1. Choosing 2 red marbles.
2. Choosing 1 red, 1 green and 3 blue marbles.
3. Choosing 2 marbles such that the first one is green and the second is red.
4. Choosing 3 marbles such that the first one is green, the second is red and the third is blue.

Just trying to understand how to deal with this when order matters and when it doesn't.

Note the difference between the following:

When the question says 1 red and 1 green marble, the order is not important. This includes the two possibilities RG and GR, meaning the two chioces where first one is Red, second one is Green and first one is Green, second one is Red.

The problems where order is not important can actually be solved in one of the two ways (Combinations or Multiplications) as explained below:

for example, take question 1 above, what is the probability of getting 2 Red marbles:

problem 1:

Method I:

Total # of outcomes = Total # of different ways 2 marbles can be chosen from 10 marbles = 10C2 = (10*9)/(1*2) = 45

Total # of ways 2 Red marbles can be chosen from 3 red marbles = 3C2 = 3

The probabilty of getting 2 red marbles = 3/45

Method II:

To get 2 red marbles, the marbles that are pulled out from the bag should come out in the order RR (any other order is not permitted).

Hence, the problem boils down to two events where

event 1 - picking 1 red marble out of 10 marbles in which 3 are red
event 2 - picking 1 red marble out of 9 marbles in which 2 are red (note that event two will have only a total of 9 marbles; out of which ONLY 2 are red having already pulled a red one out in event 1).

So, the probability of event 1 = 3/10
probability of event 2 = 2/9

probability of the combined event (1 & 2) = (3/10) * (2/9) = 3/45

Problem 2:

Method I:

choosing 1 red, 1 green and 3 blue out of 10 marbles - 3 red, 2 green and 5 blue marbles

So, again the order is not important.

total # of outcomes = 10C5 = (10*9*8*7*6)/(1*2*3*4*5) = 252

# of selections of 1 red out 3 red marbles = 3C1 = 3
# of selections of 1 green out of 2 green = 2C1 = 2
# of selections of 3 blue out of 5 blue = 5C3 = (5*4)/(1*2) = 10

So, the combined probability = (3*2*10)/(252) = 5/21

Method II:

Note that 1 red, 1 green and 3 blue marbles can come out in any order.

For example, selecting RGBBB, GRBBB, BBRGB, BBRBG, ... etc will all satisfy the condition that you will have 1 red, 1 green, 3 blue marbles at the end.

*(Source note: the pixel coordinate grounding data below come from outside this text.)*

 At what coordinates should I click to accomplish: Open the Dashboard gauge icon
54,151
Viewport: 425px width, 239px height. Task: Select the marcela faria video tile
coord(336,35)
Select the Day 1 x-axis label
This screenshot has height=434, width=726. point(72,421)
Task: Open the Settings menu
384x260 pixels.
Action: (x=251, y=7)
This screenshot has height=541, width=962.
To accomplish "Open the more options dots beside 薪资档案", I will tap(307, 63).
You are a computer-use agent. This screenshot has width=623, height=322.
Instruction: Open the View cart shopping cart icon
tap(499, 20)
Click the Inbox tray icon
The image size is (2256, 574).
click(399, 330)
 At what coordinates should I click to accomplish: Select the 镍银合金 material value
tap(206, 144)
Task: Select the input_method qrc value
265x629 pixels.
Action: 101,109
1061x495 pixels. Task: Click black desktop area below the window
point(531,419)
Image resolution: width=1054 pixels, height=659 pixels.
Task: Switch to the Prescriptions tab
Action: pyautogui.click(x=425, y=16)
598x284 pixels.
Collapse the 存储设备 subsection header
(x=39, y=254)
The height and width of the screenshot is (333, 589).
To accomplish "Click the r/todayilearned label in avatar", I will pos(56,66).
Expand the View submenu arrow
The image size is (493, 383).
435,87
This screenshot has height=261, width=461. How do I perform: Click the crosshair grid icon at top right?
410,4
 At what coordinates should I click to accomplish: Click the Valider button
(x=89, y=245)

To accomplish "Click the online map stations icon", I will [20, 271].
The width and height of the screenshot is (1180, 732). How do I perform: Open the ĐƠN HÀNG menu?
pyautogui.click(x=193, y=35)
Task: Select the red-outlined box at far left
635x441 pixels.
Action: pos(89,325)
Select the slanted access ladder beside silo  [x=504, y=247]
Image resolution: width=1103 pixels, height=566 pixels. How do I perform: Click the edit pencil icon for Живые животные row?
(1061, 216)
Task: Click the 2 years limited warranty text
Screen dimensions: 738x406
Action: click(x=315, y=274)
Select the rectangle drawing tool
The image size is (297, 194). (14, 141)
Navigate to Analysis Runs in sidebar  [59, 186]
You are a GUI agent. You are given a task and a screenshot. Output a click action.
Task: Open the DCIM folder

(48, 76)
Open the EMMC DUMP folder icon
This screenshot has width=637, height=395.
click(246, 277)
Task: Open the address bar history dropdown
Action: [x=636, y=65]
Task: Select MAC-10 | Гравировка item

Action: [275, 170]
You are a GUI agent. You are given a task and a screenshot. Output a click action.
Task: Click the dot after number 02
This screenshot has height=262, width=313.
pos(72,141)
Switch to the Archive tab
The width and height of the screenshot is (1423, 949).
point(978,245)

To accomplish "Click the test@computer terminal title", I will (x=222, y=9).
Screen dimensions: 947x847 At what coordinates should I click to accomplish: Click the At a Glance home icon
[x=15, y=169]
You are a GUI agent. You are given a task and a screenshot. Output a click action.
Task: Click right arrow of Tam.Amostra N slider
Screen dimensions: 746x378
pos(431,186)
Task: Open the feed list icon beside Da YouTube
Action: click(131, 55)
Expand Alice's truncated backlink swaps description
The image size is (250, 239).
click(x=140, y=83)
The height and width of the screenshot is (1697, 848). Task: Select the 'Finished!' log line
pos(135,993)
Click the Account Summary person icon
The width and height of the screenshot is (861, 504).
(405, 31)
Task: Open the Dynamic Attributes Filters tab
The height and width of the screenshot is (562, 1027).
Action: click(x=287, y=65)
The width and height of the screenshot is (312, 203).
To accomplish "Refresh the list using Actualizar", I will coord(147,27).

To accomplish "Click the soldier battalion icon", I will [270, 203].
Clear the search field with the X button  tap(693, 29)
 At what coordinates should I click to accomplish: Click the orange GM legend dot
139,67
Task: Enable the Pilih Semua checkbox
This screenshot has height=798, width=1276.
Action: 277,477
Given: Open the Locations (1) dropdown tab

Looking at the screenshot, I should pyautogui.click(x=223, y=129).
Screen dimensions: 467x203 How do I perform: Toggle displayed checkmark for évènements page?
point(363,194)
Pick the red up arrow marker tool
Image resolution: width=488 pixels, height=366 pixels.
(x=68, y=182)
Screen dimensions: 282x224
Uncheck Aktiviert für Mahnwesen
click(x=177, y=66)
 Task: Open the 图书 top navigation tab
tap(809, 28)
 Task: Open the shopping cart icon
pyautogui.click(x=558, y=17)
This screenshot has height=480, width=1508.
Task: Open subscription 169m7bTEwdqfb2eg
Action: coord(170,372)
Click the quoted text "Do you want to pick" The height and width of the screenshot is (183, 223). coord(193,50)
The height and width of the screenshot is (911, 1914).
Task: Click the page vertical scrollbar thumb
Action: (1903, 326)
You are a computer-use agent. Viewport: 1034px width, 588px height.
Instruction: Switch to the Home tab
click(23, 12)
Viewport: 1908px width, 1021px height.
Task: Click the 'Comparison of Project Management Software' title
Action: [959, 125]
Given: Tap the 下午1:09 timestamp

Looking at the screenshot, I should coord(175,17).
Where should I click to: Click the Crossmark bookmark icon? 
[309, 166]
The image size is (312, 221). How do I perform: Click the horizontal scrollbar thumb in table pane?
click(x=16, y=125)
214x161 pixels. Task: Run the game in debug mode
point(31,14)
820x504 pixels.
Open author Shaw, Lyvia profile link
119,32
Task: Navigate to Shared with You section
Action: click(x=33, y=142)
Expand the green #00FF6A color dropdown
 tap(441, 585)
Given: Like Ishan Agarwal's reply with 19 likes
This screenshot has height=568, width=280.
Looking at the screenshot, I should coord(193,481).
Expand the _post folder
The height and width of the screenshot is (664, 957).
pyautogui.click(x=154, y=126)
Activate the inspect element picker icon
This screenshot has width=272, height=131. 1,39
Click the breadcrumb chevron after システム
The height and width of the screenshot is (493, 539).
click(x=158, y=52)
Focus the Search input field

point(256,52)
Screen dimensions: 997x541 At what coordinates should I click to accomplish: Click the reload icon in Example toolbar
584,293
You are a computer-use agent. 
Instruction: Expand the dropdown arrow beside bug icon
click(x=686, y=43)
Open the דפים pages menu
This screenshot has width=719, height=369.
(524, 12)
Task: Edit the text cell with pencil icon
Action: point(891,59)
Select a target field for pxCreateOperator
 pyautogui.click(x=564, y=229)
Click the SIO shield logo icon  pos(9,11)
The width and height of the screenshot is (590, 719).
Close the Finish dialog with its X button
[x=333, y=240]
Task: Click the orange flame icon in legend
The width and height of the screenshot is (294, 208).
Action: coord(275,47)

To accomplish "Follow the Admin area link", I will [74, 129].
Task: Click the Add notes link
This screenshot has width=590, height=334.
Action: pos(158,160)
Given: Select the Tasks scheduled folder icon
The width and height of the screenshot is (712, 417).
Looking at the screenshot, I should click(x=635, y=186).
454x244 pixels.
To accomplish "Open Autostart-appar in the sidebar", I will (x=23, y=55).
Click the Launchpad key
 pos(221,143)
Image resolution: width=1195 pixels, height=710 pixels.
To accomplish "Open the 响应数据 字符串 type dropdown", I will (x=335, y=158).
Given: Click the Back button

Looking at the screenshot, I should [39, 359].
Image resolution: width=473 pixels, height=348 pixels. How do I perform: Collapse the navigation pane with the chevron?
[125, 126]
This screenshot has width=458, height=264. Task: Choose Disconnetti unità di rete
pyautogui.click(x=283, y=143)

So, if you want to apply this method to solve the problem, you would have to add the individual probabilities p(RGBBB) + p(GRBBB)+p(BBRGB)+...(all these combinations that would result in 1 red, 1 green and 3blue marbles).

Even though you can take this approach to solve the problem, you notice that the problem has become cumbersome to solve this way.

This is given to show that the problem can be solved either way.

problem 3:

Choosing 2 marbles such that the first one is green and the second is red.

Method I:

There are two events - first one which should yield green and second one which should yield red. You are looking for GR.

Note that getting a Red and then a Green does not satisfy this condition.

Selecting a red and a green includes both these choices "GR" and "RG".

So, the probability of a "GR" is - 2C1/10C1 * 2C1/9C1 = (2*2)/(10*9) = 2/45.

Method II:

In this case, the second method virtually becomes same as method I.

So, the probability = 2/10 * 2/9 = 2/45.

Problem 4

Choosing 3 marbles such that the first one is green, the second is red and the third is blue.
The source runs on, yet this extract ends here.